Hormonelle Verhütung ist Frauensache. Auf die Pille für den Mann wird seit Langem vergebens gewartet. Dabei schien Mitte der 90er-Jahre alles perfekt. Doch die Hormonspritze zeigte in Studien zahlreiche Nebenwirkungen und wurde aufgegeben. Die Daten eine neuer Studie sind jedoch vielversprechend, dass in etwa zehn Jahren die Pille für den Mann auf den Markt kommen könnte – nachzulesen bei „Endocrine Society“.
Liegt die Verhütung in Männerhand, gibt es in der Regel zwei Möglichkeiten – die Verwendung eines Kondoms und die Vasektomie. Ein Forscherteam der University of Washington in Seattle um Stephanie Page hat einen neuen Wirkstoff mit Doppeleffekt in einer Studie untersucht. Die Rede ist von 11-Beta-methyl-19-Nortestosteron-Dodekylcarbonat (11-Beta-MNTDC). Hierbei handelt es sich um eine modifizierte Form von Testosteron mit zweifacher Wirkung – die eines Androgens und eines Progesterons. In der Folge wird die Testosteronproduktion gemindert. „Unsere Ergebnisse deuten darauf hin, dass der Wirkstoff, der zwei hormonelle Aktivitäten vereint, die Spermienproduktion senkt, aber die Libido erhält“, so eine Studienautorin.
Die Studie wurde an 40 gesunden Männern über einen Zeitraum von 28 Tagen durchgeführt. Zehn Probanden wurden mit einem Placebo behandelt, die übrigen 30 mit 11-Beta-MNTDC in zwei Dosen: 14 Probanden erhielten das Verum zu 200 mg, 16 zu 400 mg einmal täglich zu einer Mahlzeit.

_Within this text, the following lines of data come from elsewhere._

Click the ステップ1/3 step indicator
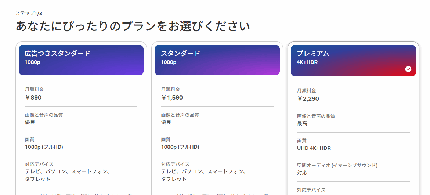 tap(29, 13)
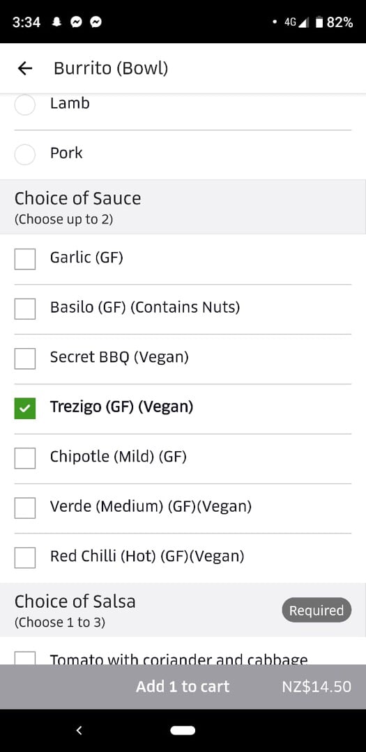The image size is (366, 752).
Task: Tap the Snapchat notification icon in status bar
Action: point(56,22)
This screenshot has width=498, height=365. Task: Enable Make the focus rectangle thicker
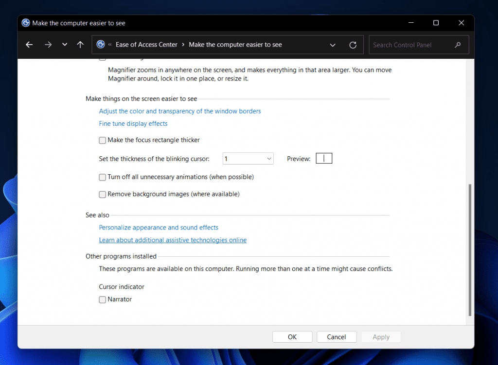pyautogui.click(x=102, y=140)
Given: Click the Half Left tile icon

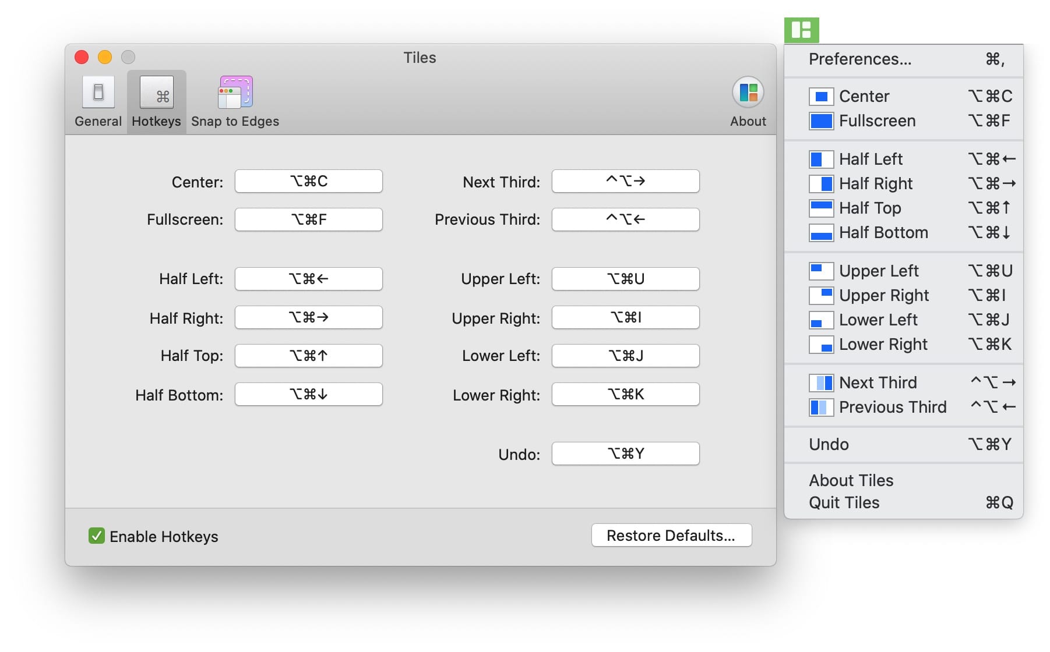Looking at the screenshot, I should click(x=821, y=160).
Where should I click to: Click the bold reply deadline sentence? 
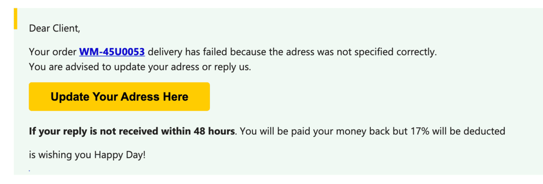(x=132, y=132)
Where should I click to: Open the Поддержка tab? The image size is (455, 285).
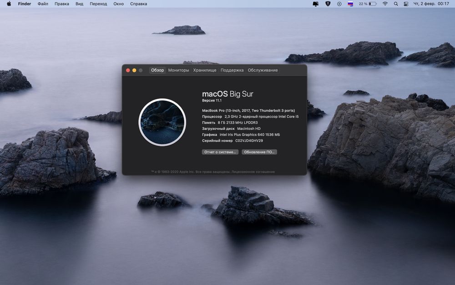232,70
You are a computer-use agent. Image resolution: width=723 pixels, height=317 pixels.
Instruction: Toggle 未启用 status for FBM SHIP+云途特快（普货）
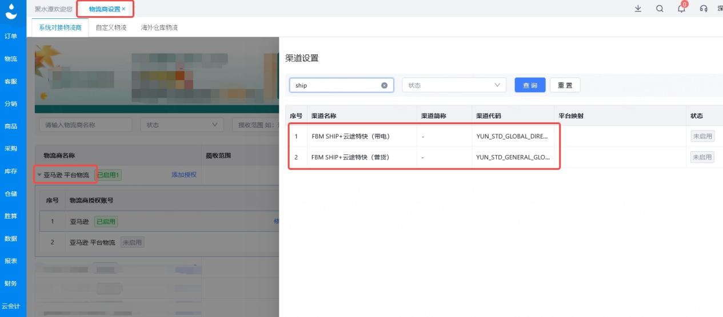pos(702,157)
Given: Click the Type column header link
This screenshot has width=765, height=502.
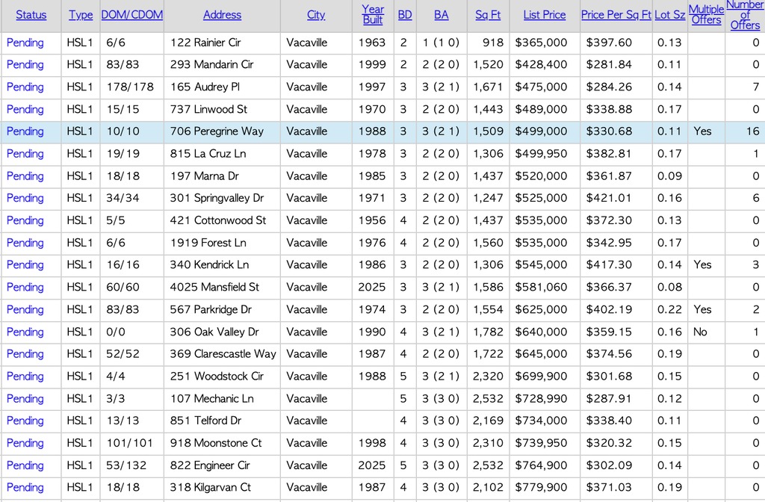Looking at the screenshot, I should (81, 15).
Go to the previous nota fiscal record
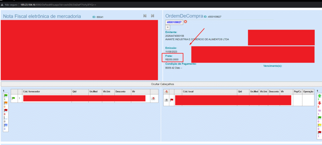322x145 pixels. 145,16
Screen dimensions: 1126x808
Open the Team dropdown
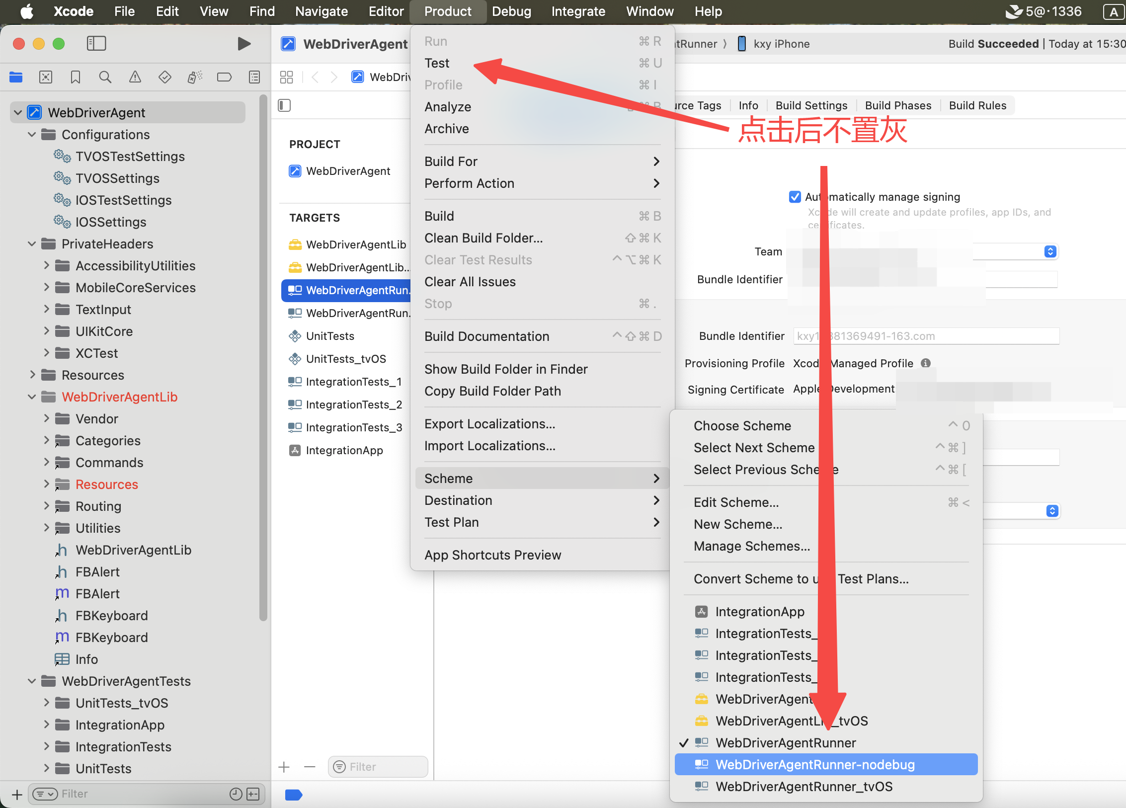[x=1049, y=251]
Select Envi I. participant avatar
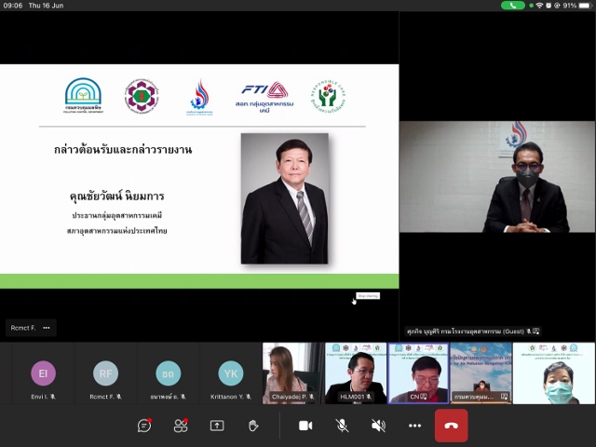This screenshot has width=596, height=447. 43,373
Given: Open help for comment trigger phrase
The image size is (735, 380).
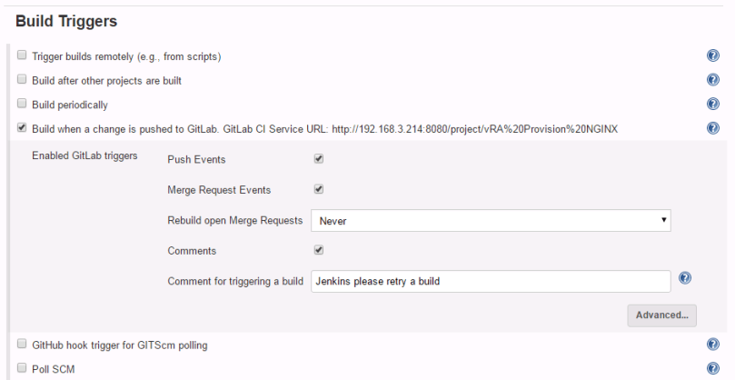Looking at the screenshot, I should click(686, 278).
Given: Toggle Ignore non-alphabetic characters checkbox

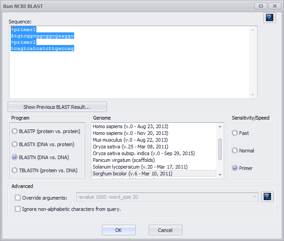Looking at the screenshot, I should pyautogui.click(x=18, y=209).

Unter Verum wurde ein niedriger Testosteronspiegel beobachtet. Teilweise sank dieser auf das Niveau eines Androgenmangels. Dabei verspürten die Teilnehmer keinen schwerwiegenden Nebenwirkungen. Die unerwünschten Arzneimittelwirkungen waren im Allgemeinen gering. Vier bis sechs Teilnehmer klagten über Müdigkeit, Akne oder Kopfschmerzen. Fünf Männer berichteten von einer leichten erektilen Dysfunktion ohne geminderte Libido. Kein Teilnehmer hat die Studie aufgrund von Nebenwirkungen abgebrochen. 11-Beta-MNTDC imitiert Testosteron und führt in der Folge zur Senkung der beiden Hormonspiegel, die an der Spermienproduktion beteiligt sind. Die Wirkung des Arzneimittel war nach dem Absetzen reversibel.
Weil das Medikament mindestens über einen Zeitraum von 60 bis 90 Tagen eingenommen werden müsste, um die Spermienproduktion zu beeinflussen, war der Studienzeitraum von 28 Tagen zu kurz, um eine optimale Spermiensuppression zu beobachten. Daher seien längere Studien geplant, um die Wirksamkeit zu untersuchen, so die Studienautoren. Zudem seien größere Studien mit sexuell aktiven Paaren nötig. Dennoch ist die Hoffnung auf eine Pille für den Mann groß. „Eine sichere und reversible hormonelle Kontrazeption für den Mann sollte in etwa zehn Jahren verfügbar sein“, so eine Studienautorin.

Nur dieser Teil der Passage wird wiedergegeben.